In this exercise, you know nothing about the pen, so obviously it is not about the pen - you will not sell the pen if you focus on the characteristic of the pen, you need to find a need for a pen within the interviewer which is the 101 of a sales position. Like those programming questions - of course there are better way to find prime numbers or whatever you need to code - you are not here to discuss the math stuff, you are here to show you can write a few lines of code with a structure, solve a problem, ask the right question, ...
1. store info of the pen not being memorable (can use that later as per the transcript)
2. Ask for what typical activities they use a pen for. Then try and describe back to them why the pen is important based on those events. If they respond 'I don't really use a pen much'....well that might be a little harder :)
Overall an interesting transcript. I haven't studied sales much so not sure about the theory behind it all but the example seems very good. Though I'm sure there's other ways to succeed at the task without necessarily following the OP's principles exactly.
Then you make a different pitch. What counts is that you display the traits that can make you successful in sales, not that you emit a canned speech - it's not about following a script, but about improv.

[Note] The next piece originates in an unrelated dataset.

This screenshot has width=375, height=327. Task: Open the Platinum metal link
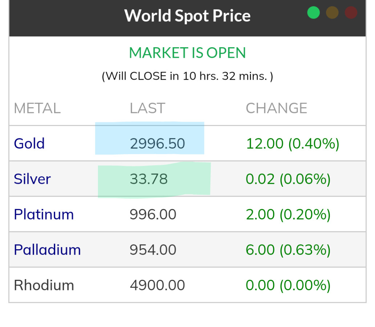pyautogui.click(x=44, y=214)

Which I suck at, for the most part, and have never put much effort into getting better - and that's why I'm not in sales. But you don't need to be good at something to understand in general terms how it works.
This is a special pen, and you just carry it around with you at Walmart? I shudder to think what would happen if you were to drop it -- that happens all the time, people drop pens and stuff, and they practically never get it back! See, this is the BIC Premier. It's a nice, classy pen, it writes smoothly with no clumps or leak -- and it's $14.95 for a box of ten, so you can just have a few in your pocket, in your bag, in your glove compartment, always a nice, good pen to hand, and you can leave your anniversary pen in the place of honour on your office desk where you can use it to sign the all-important contracts that befits a pen of that stature.